AlphaFold2, SPINE-X, and Seder on Four Hard CASP Targets.

机构信息

Research and Information Systems, LLC, Indianapolis, IN, USA.

Department of Physics, Indiana University, Indianapolis, IN, USA.

出版信息

Methods Mol Biol. 2025;2867:141-152. doi: 10.1007/978-1-0716-4196-5_8.

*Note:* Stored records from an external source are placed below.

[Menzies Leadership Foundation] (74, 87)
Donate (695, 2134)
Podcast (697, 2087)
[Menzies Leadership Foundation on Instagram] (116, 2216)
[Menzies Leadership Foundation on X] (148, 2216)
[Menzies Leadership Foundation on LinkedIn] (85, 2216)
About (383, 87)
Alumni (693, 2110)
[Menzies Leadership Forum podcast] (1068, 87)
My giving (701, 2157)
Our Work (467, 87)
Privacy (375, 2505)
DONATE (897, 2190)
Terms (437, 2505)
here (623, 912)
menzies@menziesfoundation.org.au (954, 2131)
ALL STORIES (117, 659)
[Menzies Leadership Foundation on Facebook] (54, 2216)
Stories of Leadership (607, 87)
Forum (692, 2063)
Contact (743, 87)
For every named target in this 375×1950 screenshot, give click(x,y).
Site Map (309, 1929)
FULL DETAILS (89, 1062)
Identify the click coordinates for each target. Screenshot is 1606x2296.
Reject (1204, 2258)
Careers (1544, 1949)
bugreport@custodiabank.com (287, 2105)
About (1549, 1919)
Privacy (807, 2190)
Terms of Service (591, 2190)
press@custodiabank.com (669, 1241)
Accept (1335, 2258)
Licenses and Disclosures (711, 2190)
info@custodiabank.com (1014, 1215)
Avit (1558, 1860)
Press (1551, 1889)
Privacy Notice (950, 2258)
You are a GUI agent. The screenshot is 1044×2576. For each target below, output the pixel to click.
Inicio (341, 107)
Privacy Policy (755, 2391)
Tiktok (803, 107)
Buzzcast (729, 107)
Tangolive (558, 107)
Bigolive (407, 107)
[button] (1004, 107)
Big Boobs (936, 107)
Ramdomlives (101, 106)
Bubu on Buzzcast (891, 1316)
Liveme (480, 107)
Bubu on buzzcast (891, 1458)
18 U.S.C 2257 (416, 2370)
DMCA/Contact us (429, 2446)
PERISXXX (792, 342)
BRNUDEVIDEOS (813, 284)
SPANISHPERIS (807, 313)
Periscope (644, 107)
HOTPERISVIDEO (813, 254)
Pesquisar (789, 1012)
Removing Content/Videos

DOI:10.1007/978-1-0716-4196-5_8
PMID:39576579
Abstract

We analyzed four cases from the CASP15 experiment with low prediction accuracy and compared AlphaFold2, SPINE-X, and Seder on these cases. We find that overall, AlphaFold2 performs better than SPINE-X in predicting secondary structure (SS) and solvent accessible surface area (ASA). For some cases, SPINE-X better predicts sheet and coil regions. We also find that AlphaFold2 is better than Seder in selecting the best matching tertiary structure model for one case and is worse in another case. For two cases Alphafold2 and Seder selected the same models. From the cases presented here, it appears that AlphaFold2 predicts more compact structures than the native one. We find that while, as widely reported, AlphaFold2 significantly improved protein tertiary structure prediction, there are cases, such as the four presented here, for which the tertiary structure prediction could still be significantly enhanced. The source code, license, and documentation for SPINE-X and Seder are available from Research and Information Systems, LLC at http://mamiris.com .

摘要

我们分析了 CASP15 实验中预测准确率较低的四个案例,并在这些案例上比较了 AlphaFold2、SPINE-X 和 Seder。我们发现,总体而言,AlphaFold2 在预测二级结构(SS)和溶剂可及表面积(ASA)方面优于 SPINE-X。对于某些案例,SPINE-X 可以更好地预测片层和卷曲区域。我们还发现,在一个案例中,AlphaFold2 优于 Seder 选择最佳匹配的三级结构模型,而在另一个案例中则表现不佳。对于两个案例,AlphaFold2 和 Seder 选择了相同的模型。从这里呈现的案例来看,AlphaFold2 似乎预测出比天然结构更紧凑的结构。我们发现,尽管如广泛报道的那样,AlphaFold2 极大地改进了蛋白质三级结构预测,但仍有一些案例,如这里呈现的四个案例,其三级结构预测仍可以显著增强。SPINE-X 和 Seder 的源代码、许可证和文档可从 Research and Information Systems, LLC 获得,网址为 http://mamiris.com。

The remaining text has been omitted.